◆ Task input
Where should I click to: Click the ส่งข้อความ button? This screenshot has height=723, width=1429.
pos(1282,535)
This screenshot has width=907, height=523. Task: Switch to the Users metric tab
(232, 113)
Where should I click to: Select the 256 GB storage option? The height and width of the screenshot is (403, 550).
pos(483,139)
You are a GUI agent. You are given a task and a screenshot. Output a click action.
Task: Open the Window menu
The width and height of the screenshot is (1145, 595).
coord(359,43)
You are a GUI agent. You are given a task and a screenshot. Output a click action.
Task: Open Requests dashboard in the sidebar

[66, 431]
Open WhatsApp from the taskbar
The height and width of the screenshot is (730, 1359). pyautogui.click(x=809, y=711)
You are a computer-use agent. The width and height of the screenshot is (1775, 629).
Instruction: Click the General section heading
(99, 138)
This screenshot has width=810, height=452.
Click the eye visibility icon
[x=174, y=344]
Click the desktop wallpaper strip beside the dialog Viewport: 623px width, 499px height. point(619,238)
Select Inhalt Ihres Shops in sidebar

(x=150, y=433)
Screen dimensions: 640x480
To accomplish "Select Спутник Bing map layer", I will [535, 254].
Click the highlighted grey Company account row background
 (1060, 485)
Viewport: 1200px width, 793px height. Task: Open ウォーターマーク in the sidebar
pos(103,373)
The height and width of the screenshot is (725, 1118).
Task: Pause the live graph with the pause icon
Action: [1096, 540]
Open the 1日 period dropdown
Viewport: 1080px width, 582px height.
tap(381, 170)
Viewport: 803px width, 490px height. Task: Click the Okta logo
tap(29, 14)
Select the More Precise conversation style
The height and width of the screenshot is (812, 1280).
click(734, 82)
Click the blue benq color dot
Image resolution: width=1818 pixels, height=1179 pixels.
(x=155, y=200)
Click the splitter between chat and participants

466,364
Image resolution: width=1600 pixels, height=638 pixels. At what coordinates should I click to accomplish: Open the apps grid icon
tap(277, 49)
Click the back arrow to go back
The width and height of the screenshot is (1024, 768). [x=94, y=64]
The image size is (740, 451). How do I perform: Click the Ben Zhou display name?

◆ Problem requirements
Please transcribe the listing in full. Keep each line exact.

◆ Answer for the task
Where should I click to: Click the ส่งข้อความ button? This screenshot has height=723, width=1429.
pos(1282,535)
This screenshot has width=907, height=523. Task: Switch to the Users metric tab
(232, 113)
Where should I click to: Select the 256 GB storage option? The height and width of the screenshot is (403, 550).
pos(483,139)
You are a GUI agent. You are given a task and a screenshot. Output a click action.
Task: Open the Window menu
The width and height of the screenshot is (1145, 595).
coord(359,43)
You are a GUI agent. You are given a task and a screenshot. Output a click action.
Task: Open Requests dashboard in the sidebar

[66, 431]
Open WhatsApp from the taskbar
The height and width of the screenshot is (730, 1359). pyautogui.click(x=809, y=711)
You are a computer-use agent. The width and height of the screenshot is (1775, 629).
Instruction: Click the General section heading
(99, 138)
This screenshot has width=810, height=452.
Click the eye visibility icon
[x=174, y=344]
Click the desktop wallpaper strip beside the dialog Viewport: 623px width, 499px height. point(619,238)
Select Inhalt Ihres Shops in sidebar

(x=150, y=433)
Screen dimensions: 640x480
To accomplish "Select Спутник Bing map layer", I will [535, 254].
Click the highlighted grey Company account row background
 (1060, 485)
Viewport: 1200px width, 793px height. Task: Open ウォーターマーク in the sidebar
pos(103,373)
The height and width of the screenshot is (725, 1118).
Task: Pause the live graph with the pause icon
Action: [1096, 540]
Open the 1日 period dropdown
Viewport: 1080px width, 582px height.
tap(381, 170)
Viewport: 803px width, 490px height. Task: Click the Okta logo
tap(29, 14)
Select the More Precise conversation style
The height and width of the screenshot is (812, 1280).
click(734, 82)
Click the blue benq color dot
Image resolution: width=1818 pixels, height=1179 pixels.
(x=155, y=200)
Click the splitter between chat and participants

466,364
Image resolution: width=1600 pixels, height=638 pixels. At what coordinates should I click to accomplish: Open the apps grid icon
tap(277, 49)
Click the back arrow to go back
The width and height of the screenshot is (1024, 768). [x=94, y=64]
The image size is (740, 451). How do I perform: Click the Ben Zhou display name?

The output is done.